• [TASK]: Please give back only the lines below from the one containing "577x1024 pixels." to the one containing "Given: Click the orange dot on Day 5", each repeated word for word, both ends included.

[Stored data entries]

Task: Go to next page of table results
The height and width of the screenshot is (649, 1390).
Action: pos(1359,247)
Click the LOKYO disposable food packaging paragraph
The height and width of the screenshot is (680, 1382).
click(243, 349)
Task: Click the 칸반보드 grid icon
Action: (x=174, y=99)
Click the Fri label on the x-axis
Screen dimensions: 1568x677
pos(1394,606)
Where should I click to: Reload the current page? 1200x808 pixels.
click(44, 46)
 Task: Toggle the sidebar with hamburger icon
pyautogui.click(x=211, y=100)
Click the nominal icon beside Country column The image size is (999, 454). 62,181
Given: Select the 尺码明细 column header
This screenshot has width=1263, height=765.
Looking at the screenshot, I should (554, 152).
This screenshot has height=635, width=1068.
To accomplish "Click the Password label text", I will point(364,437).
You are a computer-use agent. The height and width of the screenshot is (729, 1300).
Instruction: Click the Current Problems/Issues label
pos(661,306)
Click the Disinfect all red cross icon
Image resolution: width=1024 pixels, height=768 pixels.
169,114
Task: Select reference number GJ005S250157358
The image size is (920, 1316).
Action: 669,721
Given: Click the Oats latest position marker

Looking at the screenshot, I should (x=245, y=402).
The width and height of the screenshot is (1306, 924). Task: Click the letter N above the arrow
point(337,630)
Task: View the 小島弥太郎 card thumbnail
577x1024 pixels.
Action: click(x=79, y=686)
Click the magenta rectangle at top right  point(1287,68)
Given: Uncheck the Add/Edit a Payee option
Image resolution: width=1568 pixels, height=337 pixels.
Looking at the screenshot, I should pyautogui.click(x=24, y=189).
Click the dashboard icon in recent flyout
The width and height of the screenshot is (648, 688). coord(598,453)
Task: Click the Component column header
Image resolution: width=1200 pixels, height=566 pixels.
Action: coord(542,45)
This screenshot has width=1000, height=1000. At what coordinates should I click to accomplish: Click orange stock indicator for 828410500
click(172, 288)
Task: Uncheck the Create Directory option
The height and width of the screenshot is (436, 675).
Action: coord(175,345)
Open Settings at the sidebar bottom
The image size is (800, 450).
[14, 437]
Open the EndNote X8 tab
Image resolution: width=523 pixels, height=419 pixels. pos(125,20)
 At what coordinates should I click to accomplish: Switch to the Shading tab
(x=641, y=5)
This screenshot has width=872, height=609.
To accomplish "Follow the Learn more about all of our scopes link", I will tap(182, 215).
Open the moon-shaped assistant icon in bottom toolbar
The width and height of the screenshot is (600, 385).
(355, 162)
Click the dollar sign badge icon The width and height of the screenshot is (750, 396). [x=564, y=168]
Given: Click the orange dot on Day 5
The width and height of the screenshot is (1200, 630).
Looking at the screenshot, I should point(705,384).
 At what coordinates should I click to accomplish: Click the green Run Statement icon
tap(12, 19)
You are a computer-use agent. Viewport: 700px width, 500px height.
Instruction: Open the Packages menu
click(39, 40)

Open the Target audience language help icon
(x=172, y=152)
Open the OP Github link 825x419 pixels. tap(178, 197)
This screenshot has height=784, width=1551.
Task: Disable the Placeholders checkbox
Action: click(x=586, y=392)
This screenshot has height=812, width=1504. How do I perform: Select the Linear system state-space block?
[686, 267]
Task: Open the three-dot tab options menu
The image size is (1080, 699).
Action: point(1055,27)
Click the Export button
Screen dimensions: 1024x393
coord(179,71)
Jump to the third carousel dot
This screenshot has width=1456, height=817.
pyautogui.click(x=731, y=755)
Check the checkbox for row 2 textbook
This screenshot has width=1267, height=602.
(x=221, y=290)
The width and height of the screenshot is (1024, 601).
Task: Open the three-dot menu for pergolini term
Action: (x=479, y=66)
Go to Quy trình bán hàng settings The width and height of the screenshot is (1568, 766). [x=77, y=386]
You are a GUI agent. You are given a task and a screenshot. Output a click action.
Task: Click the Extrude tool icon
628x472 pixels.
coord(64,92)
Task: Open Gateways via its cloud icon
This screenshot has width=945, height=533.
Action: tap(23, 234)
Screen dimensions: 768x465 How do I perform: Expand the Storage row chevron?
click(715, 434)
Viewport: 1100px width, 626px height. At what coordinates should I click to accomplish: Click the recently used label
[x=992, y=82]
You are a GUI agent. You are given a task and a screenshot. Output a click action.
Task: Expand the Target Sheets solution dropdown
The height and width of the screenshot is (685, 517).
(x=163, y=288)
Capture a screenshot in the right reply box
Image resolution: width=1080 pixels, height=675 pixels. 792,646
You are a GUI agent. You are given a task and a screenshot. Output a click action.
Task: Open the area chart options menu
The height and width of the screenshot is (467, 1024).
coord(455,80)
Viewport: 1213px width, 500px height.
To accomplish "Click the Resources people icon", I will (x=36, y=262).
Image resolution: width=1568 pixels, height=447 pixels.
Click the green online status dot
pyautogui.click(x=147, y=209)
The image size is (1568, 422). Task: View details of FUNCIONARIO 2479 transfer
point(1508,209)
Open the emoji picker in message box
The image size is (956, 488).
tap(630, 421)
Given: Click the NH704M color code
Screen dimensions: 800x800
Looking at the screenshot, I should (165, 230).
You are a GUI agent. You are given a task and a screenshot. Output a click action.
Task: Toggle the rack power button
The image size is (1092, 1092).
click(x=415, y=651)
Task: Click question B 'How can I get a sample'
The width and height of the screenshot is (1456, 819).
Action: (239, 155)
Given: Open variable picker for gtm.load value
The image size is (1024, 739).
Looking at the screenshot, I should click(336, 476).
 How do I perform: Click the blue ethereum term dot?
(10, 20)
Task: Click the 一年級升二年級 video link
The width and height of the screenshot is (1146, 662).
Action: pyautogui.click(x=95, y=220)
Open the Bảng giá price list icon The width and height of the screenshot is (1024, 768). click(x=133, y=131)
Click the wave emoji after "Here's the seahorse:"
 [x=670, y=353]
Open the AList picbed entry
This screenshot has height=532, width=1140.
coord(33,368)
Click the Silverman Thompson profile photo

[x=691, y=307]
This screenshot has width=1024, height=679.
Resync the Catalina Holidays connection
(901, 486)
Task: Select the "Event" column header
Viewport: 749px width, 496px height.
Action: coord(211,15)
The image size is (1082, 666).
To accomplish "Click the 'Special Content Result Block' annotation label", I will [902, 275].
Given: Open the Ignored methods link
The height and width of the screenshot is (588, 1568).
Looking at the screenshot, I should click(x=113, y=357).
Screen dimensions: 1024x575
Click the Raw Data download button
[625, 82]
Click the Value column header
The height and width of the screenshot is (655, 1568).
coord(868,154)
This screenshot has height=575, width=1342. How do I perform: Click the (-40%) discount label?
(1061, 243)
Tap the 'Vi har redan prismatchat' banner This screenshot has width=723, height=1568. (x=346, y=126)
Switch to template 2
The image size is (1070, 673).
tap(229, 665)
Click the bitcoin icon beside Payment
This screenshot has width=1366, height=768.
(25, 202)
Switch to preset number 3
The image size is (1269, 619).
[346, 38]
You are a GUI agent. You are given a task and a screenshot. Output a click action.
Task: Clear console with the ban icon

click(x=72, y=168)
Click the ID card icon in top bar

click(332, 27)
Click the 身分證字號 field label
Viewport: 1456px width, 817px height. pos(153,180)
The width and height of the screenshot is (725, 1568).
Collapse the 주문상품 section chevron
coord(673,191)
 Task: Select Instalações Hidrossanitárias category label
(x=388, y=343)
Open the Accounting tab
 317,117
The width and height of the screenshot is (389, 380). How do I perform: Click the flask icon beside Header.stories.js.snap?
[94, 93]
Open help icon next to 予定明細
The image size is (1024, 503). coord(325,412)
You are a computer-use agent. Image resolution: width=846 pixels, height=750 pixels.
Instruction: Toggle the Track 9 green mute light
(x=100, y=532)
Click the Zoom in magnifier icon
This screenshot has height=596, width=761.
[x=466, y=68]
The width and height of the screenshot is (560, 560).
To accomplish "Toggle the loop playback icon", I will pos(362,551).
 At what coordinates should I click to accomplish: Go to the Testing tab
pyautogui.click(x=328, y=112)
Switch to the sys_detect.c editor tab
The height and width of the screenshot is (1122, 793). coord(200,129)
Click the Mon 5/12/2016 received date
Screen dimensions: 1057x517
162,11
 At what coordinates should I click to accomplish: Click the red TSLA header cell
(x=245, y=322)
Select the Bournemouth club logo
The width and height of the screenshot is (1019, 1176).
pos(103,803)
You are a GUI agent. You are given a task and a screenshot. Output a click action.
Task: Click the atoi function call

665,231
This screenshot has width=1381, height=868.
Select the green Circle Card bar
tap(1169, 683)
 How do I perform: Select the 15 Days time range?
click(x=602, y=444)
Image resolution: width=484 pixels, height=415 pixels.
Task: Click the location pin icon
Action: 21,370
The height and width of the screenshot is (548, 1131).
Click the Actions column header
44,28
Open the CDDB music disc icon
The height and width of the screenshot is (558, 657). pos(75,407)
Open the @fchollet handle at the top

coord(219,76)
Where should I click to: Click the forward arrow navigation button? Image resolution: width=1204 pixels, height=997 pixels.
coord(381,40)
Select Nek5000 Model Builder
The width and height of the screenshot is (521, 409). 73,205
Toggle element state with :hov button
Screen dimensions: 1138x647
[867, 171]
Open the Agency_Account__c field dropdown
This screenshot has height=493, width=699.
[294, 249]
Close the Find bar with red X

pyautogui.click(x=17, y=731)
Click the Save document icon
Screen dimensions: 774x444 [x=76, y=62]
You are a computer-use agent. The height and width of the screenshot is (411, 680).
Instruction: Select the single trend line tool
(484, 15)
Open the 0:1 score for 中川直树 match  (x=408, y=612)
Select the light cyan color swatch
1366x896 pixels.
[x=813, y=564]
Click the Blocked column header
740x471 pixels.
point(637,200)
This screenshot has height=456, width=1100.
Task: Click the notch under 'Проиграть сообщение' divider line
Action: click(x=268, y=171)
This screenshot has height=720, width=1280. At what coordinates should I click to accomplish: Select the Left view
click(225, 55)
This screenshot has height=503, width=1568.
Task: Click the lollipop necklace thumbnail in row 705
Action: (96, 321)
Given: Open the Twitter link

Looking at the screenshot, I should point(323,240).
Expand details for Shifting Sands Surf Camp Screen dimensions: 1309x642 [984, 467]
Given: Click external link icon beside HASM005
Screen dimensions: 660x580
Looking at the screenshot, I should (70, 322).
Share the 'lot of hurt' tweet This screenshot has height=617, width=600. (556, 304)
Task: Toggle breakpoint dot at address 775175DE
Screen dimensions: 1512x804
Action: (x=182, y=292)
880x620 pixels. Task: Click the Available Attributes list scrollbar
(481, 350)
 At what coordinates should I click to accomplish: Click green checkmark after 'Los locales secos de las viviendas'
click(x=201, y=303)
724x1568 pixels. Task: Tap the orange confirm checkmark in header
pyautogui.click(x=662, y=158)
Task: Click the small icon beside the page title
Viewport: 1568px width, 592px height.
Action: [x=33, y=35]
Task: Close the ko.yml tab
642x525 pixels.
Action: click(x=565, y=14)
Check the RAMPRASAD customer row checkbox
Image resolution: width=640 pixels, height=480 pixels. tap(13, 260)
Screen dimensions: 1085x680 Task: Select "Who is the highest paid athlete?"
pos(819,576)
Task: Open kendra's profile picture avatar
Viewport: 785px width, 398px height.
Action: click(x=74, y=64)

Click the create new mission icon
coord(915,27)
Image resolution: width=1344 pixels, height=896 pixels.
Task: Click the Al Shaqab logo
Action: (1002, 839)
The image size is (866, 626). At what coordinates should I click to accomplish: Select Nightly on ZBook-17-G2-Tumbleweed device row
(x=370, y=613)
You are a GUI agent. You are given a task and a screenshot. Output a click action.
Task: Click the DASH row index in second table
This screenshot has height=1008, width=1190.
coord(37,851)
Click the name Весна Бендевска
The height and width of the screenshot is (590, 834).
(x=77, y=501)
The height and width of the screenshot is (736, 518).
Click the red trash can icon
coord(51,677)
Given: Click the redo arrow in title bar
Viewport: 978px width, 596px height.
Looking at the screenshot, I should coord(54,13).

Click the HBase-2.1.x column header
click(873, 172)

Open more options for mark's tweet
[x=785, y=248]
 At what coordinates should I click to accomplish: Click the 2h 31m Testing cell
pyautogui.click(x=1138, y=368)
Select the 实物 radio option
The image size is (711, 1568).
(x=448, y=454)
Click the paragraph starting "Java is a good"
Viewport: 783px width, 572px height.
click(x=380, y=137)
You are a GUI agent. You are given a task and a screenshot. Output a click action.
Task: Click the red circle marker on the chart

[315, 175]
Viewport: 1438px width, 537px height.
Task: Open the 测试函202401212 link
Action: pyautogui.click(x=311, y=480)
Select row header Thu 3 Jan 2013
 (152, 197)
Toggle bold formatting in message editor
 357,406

• [ANSWER BELOW]:
577x1024 pixels.
Action: click(x=79, y=686)
Click the magenta rectangle at top right  point(1287,68)
Given: Uncheck the Add/Edit a Payee option
Image resolution: width=1568 pixels, height=337 pixels.
Looking at the screenshot, I should pyautogui.click(x=24, y=189).
Click the dashboard icon in recent flyout
The width and height of the screenshot is (648, 688). coord(598,453)
Task: Click the Component column header
Image resolution: width=1200 pixels, height=566 pixels.
Action: coord(542,45)
This screenshot has width=1000, height=1000. At what coordinates should I click to accomplish: Click orange stock indicator for 828410500
click(172, 288)
Task: Uncheck the Create Directory option
The height and width of the screenshot is (436, 675).
Action: coord(175,345)
Open Settings at the sidebar bottom
The image size is (800, 450).
[14, 437]
Open the EndNote X8 tab
Image resolution: width=523 pixels, height=419 pixels. pos(125,20)
 At what coordinates should I click to accomplish: Switch to the Shading tab
(x=641, y=5)
This screenshot has width=872, height=609.
To accomplish "Follow the Learn more about all of our scopes link", I will tap(182, 215).
Open the moon-shaped assistant icon in bottom toolbar
The width and height of the screenshot is (600, 385).
(355, 162)
Click the dollar sign badge icon The width and height of the screenshot is (750, 396). [x=564, y=168]
Given: Click the orange dot on Day 5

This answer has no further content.